From c44d638f467c45de8b6abb288eb2bbc9e84c9d09 Mon Sep 17 00:00:00 2001
From: Raymond Yee <raymond.yee@gmail.com>
Date: Fri, 24 Apr 2026 08:10:34 -0700
Subject: [PATCH] docs: add user-facing data catalog page (data.qmd)
MIME-Version: 1.0
Content-Type: text/plain; charset=UTF-8
Content-Transfer-Encoding: 8bit

A public-facing companion to SERIALIZATIONS.md (PR #143).

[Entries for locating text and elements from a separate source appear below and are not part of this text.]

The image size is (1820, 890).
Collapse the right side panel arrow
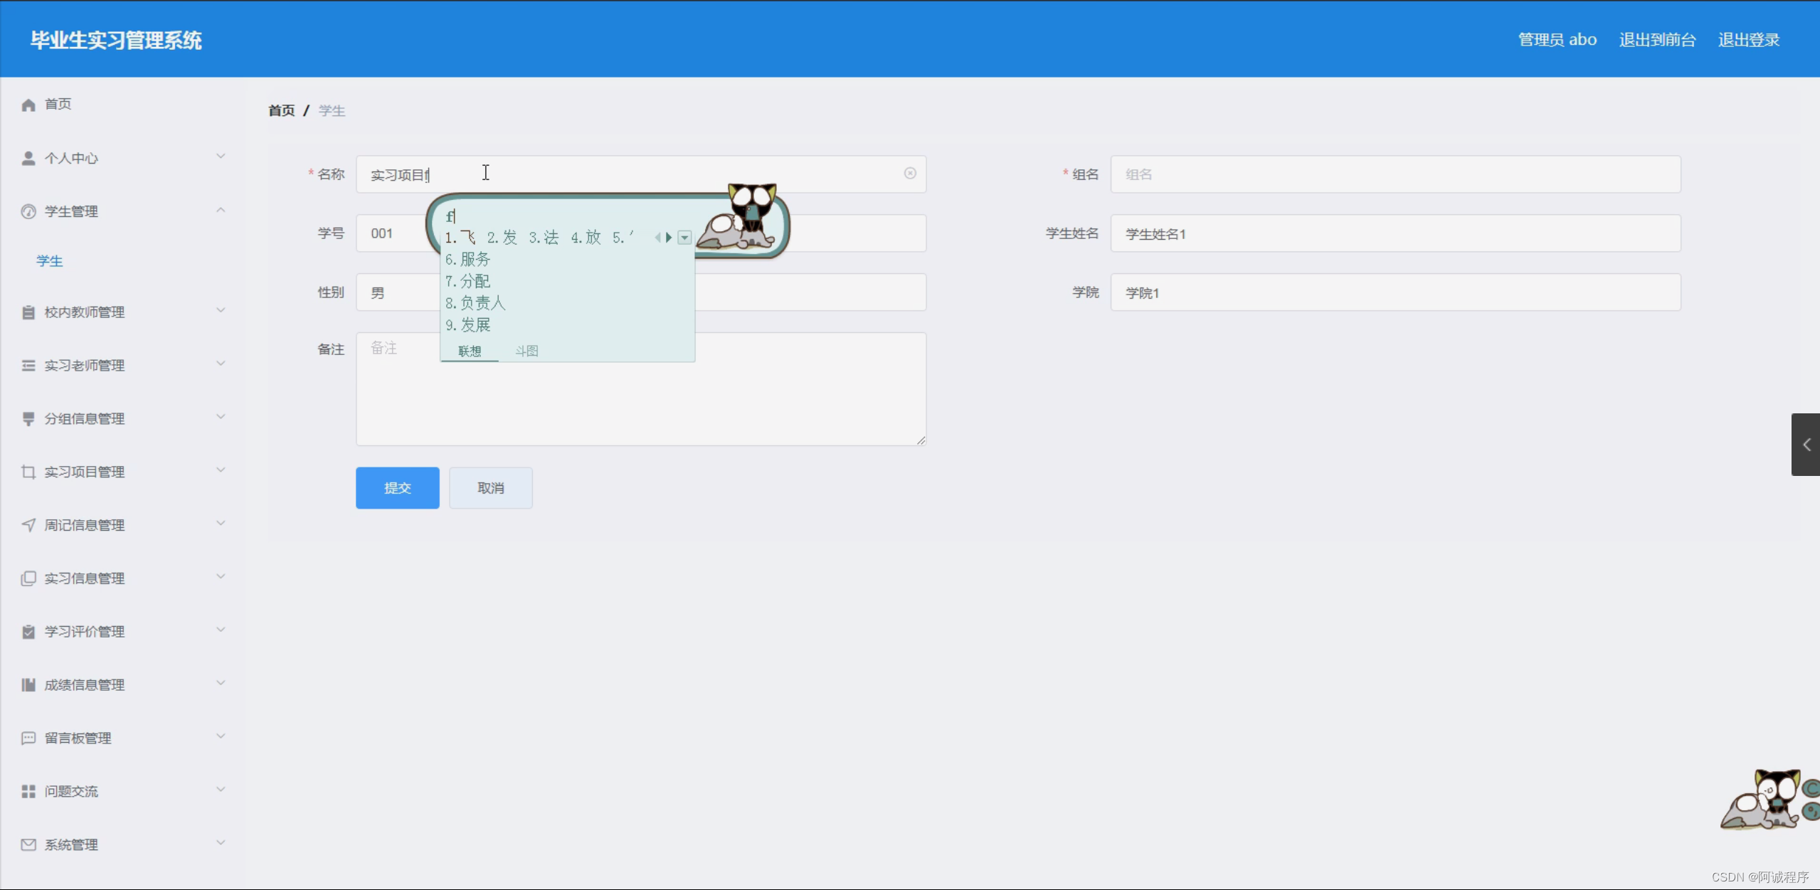point(1808,445)
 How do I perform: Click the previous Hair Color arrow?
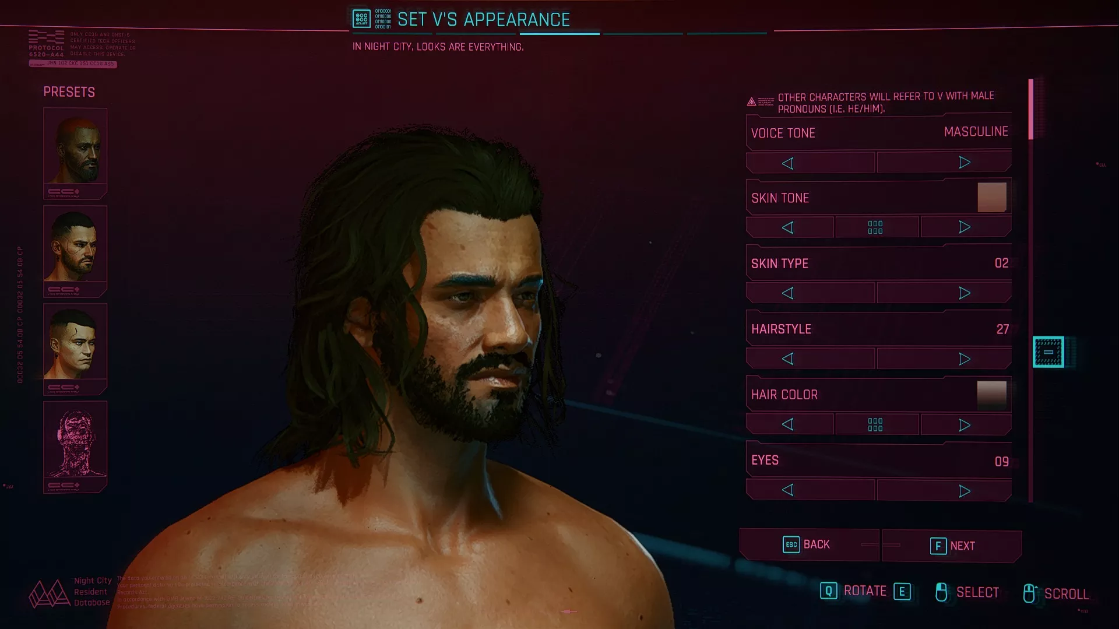[789, 424]
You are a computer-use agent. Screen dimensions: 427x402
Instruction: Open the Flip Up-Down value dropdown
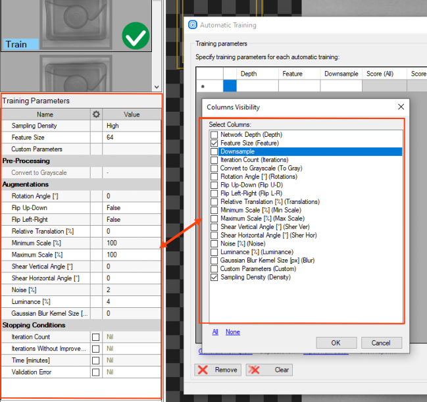coord(132,208)
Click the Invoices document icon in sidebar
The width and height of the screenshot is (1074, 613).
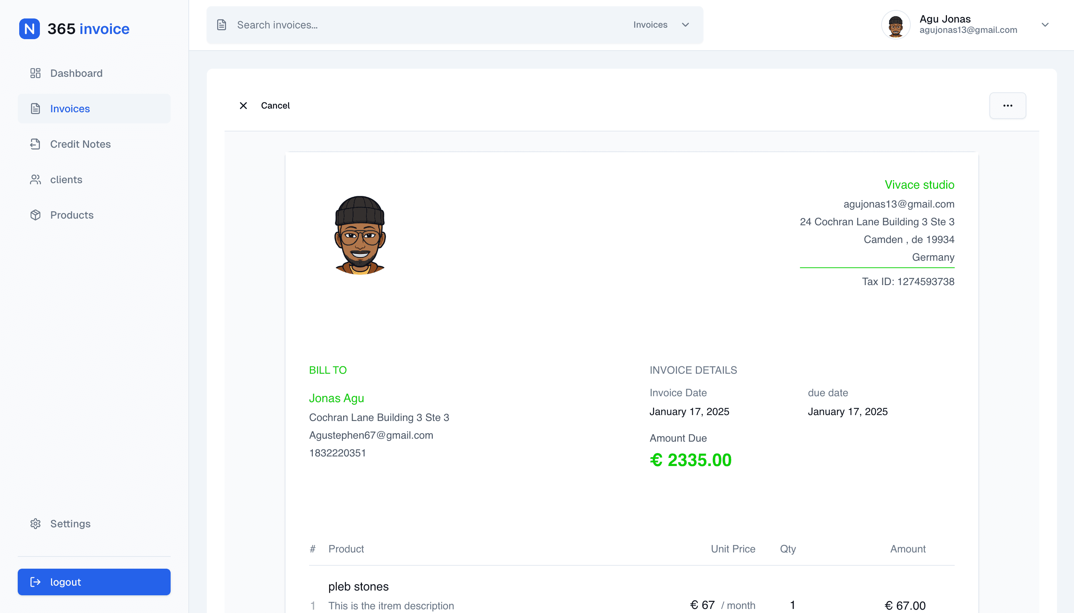(35, 108)
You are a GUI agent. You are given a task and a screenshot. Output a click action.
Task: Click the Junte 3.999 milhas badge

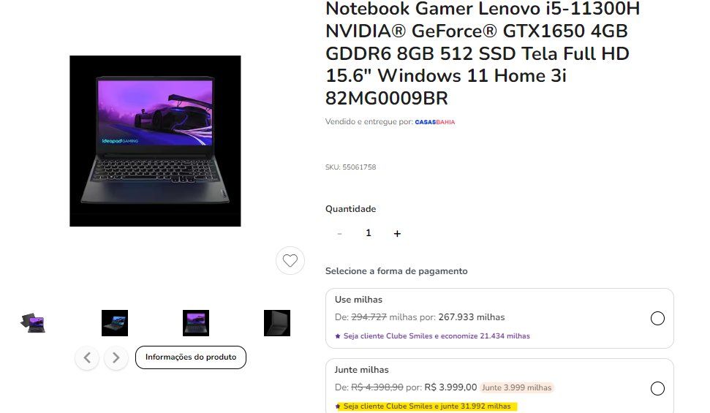(x=517, y=387)
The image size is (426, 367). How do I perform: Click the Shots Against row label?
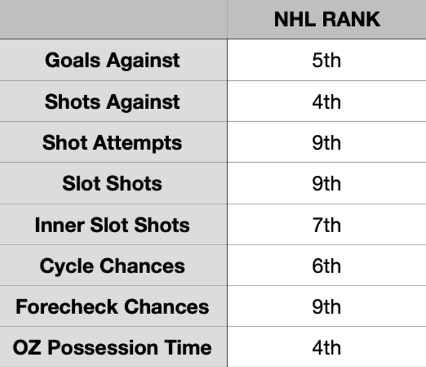tap(112, 102)
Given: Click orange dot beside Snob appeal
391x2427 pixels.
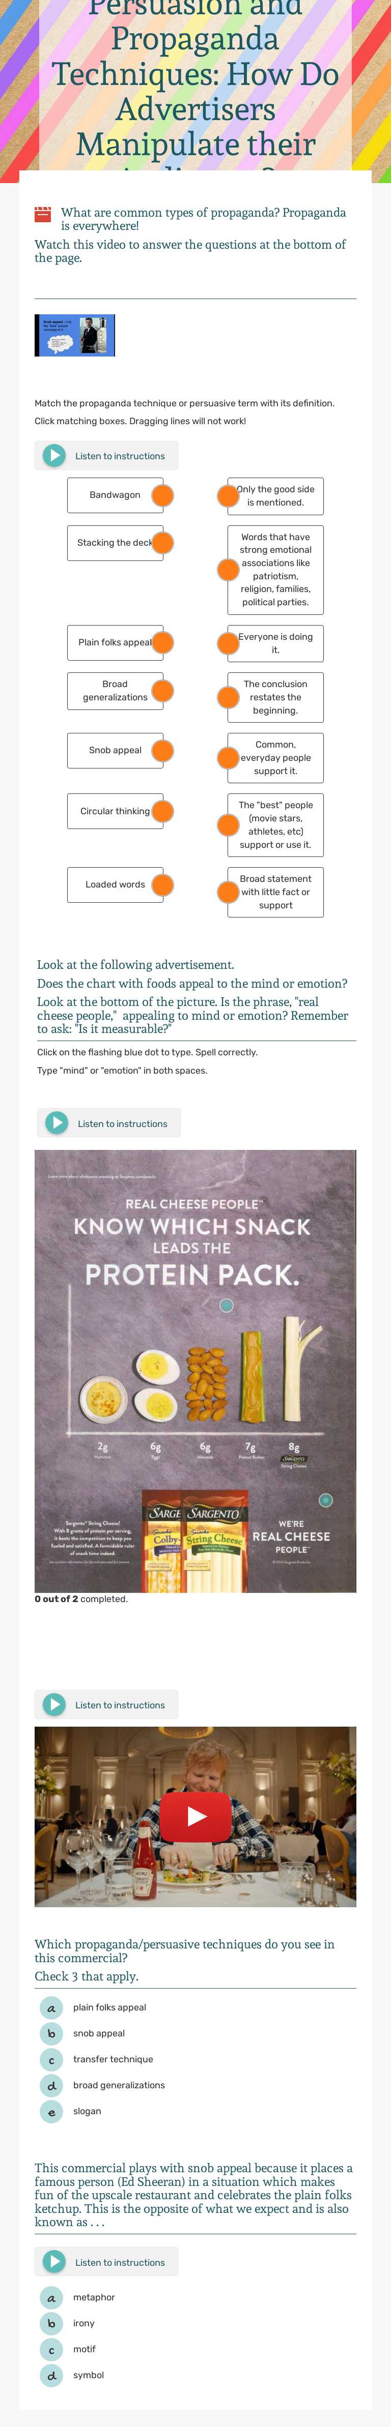Looking at the screenshot, I should (163, 751).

Where the
catalog is internal reference ("every file with role, size, upstream,
consumers"), this page is the researcher/developer landing:

- Quick-pick table mapping "if you want to do X → use file Y"
- Five copy-pasteable DuckDB snippets (every one executed clean
  against live R2 URLs during authoring)
- H3 tier breakpoint reference for map authors
- Cross-links to SERIALIZATIONS, QUERY_SPEC, PQG spec, conformance
  matrix
- Data-source + licensing paragraph pointing to the Zenodo community
  (without speculating on specific license terms)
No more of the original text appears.